:: Task directions ::
When you reach the line containing "OpenSpace.ru (157, 1400)" in the entries below, begin reproducing lines exactly, and stop once the line containing "846425 (1216, 339)" is done.

:: Extracted information ::

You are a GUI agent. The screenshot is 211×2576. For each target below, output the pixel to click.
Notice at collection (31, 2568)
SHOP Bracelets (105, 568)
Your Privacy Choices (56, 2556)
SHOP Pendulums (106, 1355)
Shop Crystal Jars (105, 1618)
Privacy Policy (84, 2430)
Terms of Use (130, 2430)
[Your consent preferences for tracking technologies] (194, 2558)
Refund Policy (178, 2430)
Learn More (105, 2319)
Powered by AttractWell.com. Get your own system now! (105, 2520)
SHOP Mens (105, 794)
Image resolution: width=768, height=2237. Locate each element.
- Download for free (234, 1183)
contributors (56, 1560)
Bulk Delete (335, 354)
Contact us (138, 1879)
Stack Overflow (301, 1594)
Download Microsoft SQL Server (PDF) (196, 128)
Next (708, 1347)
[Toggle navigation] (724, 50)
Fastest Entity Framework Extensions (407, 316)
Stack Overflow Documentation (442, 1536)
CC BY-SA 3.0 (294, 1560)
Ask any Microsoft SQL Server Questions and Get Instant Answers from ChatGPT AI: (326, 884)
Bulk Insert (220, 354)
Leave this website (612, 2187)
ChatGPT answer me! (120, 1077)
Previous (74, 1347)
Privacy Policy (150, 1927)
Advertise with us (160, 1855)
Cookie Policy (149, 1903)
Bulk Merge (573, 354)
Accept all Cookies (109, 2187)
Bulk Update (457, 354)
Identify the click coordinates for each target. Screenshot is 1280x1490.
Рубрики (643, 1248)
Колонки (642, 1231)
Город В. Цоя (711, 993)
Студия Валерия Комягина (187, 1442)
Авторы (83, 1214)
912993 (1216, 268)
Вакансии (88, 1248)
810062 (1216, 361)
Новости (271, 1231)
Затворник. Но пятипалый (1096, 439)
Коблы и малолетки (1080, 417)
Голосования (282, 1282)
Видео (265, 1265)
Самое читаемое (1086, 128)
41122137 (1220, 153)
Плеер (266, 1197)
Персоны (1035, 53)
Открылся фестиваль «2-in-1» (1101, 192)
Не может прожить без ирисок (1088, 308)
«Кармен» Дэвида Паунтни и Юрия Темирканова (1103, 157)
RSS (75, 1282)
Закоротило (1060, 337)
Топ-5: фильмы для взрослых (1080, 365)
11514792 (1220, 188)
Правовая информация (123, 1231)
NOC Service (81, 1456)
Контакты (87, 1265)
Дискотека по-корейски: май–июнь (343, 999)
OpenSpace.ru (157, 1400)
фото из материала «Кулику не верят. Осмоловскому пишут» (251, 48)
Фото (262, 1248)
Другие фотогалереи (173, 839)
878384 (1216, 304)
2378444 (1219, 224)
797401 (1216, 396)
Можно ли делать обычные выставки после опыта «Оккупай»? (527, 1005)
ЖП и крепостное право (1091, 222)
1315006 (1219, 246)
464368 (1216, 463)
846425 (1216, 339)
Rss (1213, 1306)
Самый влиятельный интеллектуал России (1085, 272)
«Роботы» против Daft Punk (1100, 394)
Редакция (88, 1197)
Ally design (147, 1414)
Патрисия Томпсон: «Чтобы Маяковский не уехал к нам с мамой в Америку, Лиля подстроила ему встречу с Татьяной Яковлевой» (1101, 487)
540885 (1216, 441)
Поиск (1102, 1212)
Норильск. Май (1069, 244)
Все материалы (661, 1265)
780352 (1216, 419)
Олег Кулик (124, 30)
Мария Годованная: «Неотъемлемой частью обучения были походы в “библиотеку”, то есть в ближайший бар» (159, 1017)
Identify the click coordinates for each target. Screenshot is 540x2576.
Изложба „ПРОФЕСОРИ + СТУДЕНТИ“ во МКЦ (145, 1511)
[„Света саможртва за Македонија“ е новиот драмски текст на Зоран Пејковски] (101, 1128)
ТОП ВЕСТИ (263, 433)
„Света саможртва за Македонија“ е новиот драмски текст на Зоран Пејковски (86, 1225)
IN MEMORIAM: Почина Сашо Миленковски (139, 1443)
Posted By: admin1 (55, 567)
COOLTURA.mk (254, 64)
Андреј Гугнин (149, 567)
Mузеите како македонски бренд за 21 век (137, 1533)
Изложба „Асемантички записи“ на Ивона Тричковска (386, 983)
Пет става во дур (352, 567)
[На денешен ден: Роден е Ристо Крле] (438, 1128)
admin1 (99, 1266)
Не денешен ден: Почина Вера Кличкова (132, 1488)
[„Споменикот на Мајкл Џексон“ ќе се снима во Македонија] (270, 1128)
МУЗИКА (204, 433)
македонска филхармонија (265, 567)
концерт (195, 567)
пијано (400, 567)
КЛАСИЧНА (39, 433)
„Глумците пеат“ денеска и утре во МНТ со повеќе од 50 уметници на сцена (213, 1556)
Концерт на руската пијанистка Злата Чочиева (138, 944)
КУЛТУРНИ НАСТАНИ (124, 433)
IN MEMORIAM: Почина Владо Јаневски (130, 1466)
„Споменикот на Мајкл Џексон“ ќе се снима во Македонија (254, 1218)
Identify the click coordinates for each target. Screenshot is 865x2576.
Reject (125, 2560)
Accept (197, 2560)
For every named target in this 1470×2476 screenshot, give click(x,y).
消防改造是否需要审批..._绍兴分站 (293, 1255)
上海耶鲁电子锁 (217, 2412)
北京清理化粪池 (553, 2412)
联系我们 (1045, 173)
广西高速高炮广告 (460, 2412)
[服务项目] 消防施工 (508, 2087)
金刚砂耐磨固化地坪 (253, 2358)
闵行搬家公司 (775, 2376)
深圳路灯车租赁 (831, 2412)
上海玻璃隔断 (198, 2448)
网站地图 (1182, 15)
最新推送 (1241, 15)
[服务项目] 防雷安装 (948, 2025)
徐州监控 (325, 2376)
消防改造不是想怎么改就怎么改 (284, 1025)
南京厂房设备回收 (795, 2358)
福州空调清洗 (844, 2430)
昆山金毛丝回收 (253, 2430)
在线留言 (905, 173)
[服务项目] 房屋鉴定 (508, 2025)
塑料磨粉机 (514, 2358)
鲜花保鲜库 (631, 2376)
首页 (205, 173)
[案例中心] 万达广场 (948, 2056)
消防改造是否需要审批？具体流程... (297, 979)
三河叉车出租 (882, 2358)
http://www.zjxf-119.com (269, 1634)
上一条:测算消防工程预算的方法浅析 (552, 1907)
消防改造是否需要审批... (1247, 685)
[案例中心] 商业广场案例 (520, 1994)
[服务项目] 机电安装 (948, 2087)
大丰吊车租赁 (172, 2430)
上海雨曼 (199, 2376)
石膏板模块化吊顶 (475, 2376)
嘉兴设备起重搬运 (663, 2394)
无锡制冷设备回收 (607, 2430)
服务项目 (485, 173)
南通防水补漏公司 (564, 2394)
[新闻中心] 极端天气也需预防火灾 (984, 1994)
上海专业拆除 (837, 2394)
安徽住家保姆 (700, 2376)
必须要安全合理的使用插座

:: Written solution ::
OpenSpace.ru (157, 1400)
фото из материала «Кулику не верят. Осмоловскому пишут» (251, 48)
Фото (262, 1248)
Другие фотогалереи (173, 839)
878384 (1216, 304)
2378444 (1219, 224)
797401 (1216, 396)
Можно ли делать обычные выставки после опыта «Оккупай»? (527, 1005)
ЖП и крепостное право (1091, 222)
1315006 (1219, 246)
464368 (1216, 463)
846425 (1216, 339)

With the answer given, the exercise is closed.